Fakultas Hukum Universitas Indonesia > Rubrik > Charges and counter-charges threaten Indonesian democracy

Charges and counter-charges threaten Indonesian democracy

Rafiqa Qurrata A’yun

Rafiqa is a lecturer at the Faculty of Law at the University of Indonesia.

In Indonesia, certain crimes need to be reported to the police for investigations to begin. The fiercely contested Jakarta gubernatorial election has given rise to a cycle of reporting and counter-reporting of such crimes to police, primarily accusations of blasphemy and defamation. The Islamic Defenders Front (FPI) and its opponents are now firing charges back and forth at each other.

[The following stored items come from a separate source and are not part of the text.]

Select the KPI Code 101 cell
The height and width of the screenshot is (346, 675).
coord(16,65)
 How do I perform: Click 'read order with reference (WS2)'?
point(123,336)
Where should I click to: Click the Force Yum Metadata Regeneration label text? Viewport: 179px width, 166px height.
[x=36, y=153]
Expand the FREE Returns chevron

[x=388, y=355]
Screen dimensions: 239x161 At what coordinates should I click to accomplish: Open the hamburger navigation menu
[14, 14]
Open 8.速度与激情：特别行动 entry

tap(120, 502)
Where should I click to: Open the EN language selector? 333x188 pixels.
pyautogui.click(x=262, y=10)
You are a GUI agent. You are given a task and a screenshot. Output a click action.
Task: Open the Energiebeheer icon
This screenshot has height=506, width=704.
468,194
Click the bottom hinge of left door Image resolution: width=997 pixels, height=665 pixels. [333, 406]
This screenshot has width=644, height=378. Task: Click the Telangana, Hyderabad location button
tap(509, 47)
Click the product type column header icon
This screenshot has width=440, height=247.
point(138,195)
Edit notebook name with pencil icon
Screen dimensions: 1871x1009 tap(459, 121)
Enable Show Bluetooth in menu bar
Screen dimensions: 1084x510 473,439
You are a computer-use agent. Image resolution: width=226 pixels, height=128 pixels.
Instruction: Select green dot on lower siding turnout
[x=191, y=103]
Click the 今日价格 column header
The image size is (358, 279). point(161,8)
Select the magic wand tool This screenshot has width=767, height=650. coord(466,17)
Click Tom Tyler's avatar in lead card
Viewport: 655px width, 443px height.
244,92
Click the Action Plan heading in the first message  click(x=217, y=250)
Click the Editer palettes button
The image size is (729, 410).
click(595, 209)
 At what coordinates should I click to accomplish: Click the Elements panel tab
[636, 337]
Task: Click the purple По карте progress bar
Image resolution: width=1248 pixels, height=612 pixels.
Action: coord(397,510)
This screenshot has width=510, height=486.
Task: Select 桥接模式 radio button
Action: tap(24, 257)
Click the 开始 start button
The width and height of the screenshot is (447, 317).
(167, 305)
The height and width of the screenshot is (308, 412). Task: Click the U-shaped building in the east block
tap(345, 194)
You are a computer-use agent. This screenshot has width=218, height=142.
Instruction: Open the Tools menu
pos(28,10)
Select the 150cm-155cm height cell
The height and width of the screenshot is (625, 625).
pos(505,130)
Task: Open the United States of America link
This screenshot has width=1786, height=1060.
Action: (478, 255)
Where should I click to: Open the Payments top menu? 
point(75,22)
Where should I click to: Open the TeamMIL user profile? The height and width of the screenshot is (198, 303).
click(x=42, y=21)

 The pattern began when incumbent Jakarta Governor Basuki “Ahok” Tjahaja Purnama was reported to police for allegedly insulting Islam in a campaign speech he made at the Thousand Islands in September 2016. Police were reportedly conflicted over whether his comments constituted blasphemy. Mass rallies by hard-line and conservative Muslim groups put enormous pressure on them, however, and they eventually named him a suspect (equivalent to charging in common law systems). He is now on trial.

 FPI has long objected to Ahok leading the capital city of majority-Muslim Indonesia because he is a Christian (link is external) but he is not the only one FPI has targeted. Recent protests have also been directed at President Joko “Jokowi” Widodo for his support of Ahok, and his alleged connection to communist interests. And in January, a member of the Anti-Religious Blasphemy Alliance (and former North Jakarta FPI leader) reported former President Megawati Soekarnoputri (link is external) for a speech she delivered at the 44th anniversary celebrations of the Indonesian Democratic Party of Struggle (PDI-P).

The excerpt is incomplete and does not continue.